The band is composed of some seasoned pros who really branched out, away from their previous musical endeavours. A trio, the group is comprised of Yukio Murata of My Way My Love, Adam Reach of The Poison Arrows and Pink Avalanche, and Justin Sinkovich, also of The Poison Arrows, as well as the bands Acquaintances, Atombombpocketknife, and Thumbnail. Pretty active crew, eh?

“Subject Fell” is the first single to be released from the upcoming record, a beautifully dissonant and discordant display of live drums and samples. Commenting on the song, how it was recorded, and its inspirations, Sinkovich tells us:

“The process for live drums on the album was to start with a drum machine programmed by Adam or I. Then Adam would go in and record two takes on the drums. I would place one single microphone in front of the kit and then use both drum takes in stereo on the right and left side, usually taking out the drum machine completely which leaves a unique live double drum pattern. I layered keyboards on top of that, then sent it to Yukio and he added the cool vocal samples.

“I decided to add vocals late in the game, and used ‘Subject Fell’ from a list of song titles I had in my notes.
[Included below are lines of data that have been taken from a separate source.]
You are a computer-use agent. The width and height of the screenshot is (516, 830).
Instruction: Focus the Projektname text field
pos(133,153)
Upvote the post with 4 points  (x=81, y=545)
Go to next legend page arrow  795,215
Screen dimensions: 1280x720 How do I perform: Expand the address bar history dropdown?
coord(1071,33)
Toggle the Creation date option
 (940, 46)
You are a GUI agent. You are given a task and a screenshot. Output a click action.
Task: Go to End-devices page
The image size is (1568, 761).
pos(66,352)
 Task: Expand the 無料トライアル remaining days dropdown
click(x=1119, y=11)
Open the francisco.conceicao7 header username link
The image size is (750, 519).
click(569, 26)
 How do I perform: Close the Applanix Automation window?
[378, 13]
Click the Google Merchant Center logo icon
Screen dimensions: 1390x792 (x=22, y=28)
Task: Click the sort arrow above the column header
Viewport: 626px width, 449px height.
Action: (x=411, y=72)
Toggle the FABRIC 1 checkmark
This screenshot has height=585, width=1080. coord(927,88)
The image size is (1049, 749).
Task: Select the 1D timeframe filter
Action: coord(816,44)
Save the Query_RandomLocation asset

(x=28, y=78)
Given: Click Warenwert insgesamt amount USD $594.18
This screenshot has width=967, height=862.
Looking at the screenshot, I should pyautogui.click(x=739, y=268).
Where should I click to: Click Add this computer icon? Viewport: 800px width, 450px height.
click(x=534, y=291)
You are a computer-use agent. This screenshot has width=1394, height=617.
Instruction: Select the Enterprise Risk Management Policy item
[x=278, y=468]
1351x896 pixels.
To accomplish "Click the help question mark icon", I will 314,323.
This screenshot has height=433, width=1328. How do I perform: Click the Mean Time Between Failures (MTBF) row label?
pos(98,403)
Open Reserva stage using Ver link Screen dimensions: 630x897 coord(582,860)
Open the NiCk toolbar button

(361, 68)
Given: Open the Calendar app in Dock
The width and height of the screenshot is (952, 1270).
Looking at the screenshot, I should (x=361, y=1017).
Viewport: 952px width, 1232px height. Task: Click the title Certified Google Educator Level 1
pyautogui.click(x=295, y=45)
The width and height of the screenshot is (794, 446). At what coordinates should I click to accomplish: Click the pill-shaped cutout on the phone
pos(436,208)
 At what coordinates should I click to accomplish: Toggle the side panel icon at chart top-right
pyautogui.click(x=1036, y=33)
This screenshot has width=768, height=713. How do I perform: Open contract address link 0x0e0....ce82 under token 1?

The title came from the police/emergency scanner out in the woods where I was living most of the time while making the album. The scanner was constantly calling an ambulance because the ‘Subject Fell.’ There is a lot of snow, ice, and hills out there with a ski resort and a lot of bars downtown, so that’s probably the reason for all of the calls, but I wrote a little abstract fiction about why these folks were falling all of the time.”

When The Poison Arrows decided to postpone the recording of their new record, Sinkovich relocated to a small house in the woods, a few hours outside of Chicago, where he would stay for the next year, slowly building up some new songs for a new project. As it gained more momentum, he contacted Murata who began contributing to these new tracks from Tokyo. Reach, meanwhile, had moved from Chicago to Chapel Hill, North Carolina and it was there he worked on all of the drumming sequences.

When the song parts were passed around to each other, the band generally ignored traditional recording practices by sending stereo mixes of tracks that could be easily manipulated. They layered their contributions on top of each other’s parts as another stereo mix, a process that traditional audio engineers would balk at.

All in all, the album came out as intended, a bunch of experimental hard rock songs that strike a balance between cohesion and chaos.